Step one: Embracing Auteur Theory.  Treating game developers as artists in and of themselves gives the credit of artistic vision not to an anonymous studio, but to the people behind it.  This isn’t an attempt to keep deserving people out of credit, but rather one of ownership.  A person or persons willing to stand up and say ‘’this game is my idea, flaws and all.’’ will not only motivate good work, but also may give some game developers a negotiating position that many film directors enjoy today.

Step two: Embrace critical analysis of the past.  When the Cahiers du Cinema started, they were receiving movies from Hollywood and England that they couldn’t get during the War.  This allowed them to develop a critical language that applies across studios and genres.

Step three: Develop this critical language for popular culture.  This was the most important thing that the Cahiers did for film, which was define what films did better than other mediums.  For film it’s cinematography (photography of moving sight and sound), for video games one can say it isn’t just mechanics, but ‘’game feel’’.  Take the academia out of it and bring it into popular culture. 

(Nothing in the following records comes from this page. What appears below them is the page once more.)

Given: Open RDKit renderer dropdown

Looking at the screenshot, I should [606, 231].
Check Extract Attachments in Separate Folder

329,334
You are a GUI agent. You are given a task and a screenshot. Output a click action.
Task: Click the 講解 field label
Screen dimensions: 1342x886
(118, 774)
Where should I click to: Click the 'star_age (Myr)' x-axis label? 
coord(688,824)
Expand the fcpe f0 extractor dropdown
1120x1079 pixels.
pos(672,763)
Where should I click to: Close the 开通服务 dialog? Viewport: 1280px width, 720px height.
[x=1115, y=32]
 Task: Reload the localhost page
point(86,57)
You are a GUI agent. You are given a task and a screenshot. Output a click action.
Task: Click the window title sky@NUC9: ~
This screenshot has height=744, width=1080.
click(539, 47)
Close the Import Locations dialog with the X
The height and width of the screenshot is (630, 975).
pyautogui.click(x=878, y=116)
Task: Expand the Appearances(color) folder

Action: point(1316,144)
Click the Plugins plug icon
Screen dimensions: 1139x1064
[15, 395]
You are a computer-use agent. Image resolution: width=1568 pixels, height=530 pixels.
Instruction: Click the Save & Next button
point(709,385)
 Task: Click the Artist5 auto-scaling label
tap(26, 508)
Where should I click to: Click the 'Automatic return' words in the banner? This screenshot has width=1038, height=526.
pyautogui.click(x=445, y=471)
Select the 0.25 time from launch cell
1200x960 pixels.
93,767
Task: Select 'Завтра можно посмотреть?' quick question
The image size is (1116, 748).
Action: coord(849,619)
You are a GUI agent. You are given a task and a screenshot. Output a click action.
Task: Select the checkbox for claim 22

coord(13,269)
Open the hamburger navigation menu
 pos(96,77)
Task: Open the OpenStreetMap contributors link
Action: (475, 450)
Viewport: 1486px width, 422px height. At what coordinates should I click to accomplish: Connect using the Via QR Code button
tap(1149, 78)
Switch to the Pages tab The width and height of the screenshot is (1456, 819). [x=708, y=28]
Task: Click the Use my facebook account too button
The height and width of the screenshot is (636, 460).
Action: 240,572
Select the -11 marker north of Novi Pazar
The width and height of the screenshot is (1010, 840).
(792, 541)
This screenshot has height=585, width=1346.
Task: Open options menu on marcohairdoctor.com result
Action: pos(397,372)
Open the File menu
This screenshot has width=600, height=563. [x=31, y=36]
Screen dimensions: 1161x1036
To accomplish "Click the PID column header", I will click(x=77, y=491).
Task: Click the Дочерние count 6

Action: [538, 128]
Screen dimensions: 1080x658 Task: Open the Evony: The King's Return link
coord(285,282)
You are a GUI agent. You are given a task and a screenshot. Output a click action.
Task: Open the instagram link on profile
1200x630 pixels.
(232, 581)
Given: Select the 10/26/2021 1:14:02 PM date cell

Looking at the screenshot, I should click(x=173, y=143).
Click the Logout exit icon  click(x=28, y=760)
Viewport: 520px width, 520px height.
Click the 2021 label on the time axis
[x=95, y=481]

To some extent this is already happening.  From academic conferences such as DIPRA and professional conferences as GDC and Respawn, to youtube channels like Extra Credits and Errant Signal.  Magazines like Kill Screen, websites like Gamasutra, the Gameological Society in the Onion's AV Club as well as works like Tom Bissel's Extra Lives have given rise to academic, personal, and longform criticism and theory. 


But there's a gap.

Today in many websites and newspapers, ‘’Games’’ are still reviewed in Technology sections, rather than Arts & Entertainment.  Gaming magazines are niche, and awards are presented by Mountain Dew.  Gamers have a reputation as overly defensive against criticism of their hobby, even those from gamers themselves.

This can change.


This should change.


What I'm nicknaming the Cahiers du Ludica is to name the movement above, but steps must be taken to popularize it, to make it part of the conversation.  At this point, gamer culture seems resistant, and yet there appears to be a market of people who want such a coversation to happen.


What Les Cahiers did was not wait for popular culture to accept film as art, they proudly and boldly stated that it was.  They then went and dissected film as artistic works regardless of whether a film is personal or made for commercial interest. 


Games and gamers need to do the same.  Games being Art is not a matter of avoiding criticism - as has been done far too often.  No, Games being Art invites more criticism - whether it be Academic, Sontagian, Marxist, Feminist, Aesthetic, Ludological, Narratological, Populist, etc, etc, etc.  True art is carved and formed by critique.  It looks at itself as if it has meaning, and allows others to dissect it.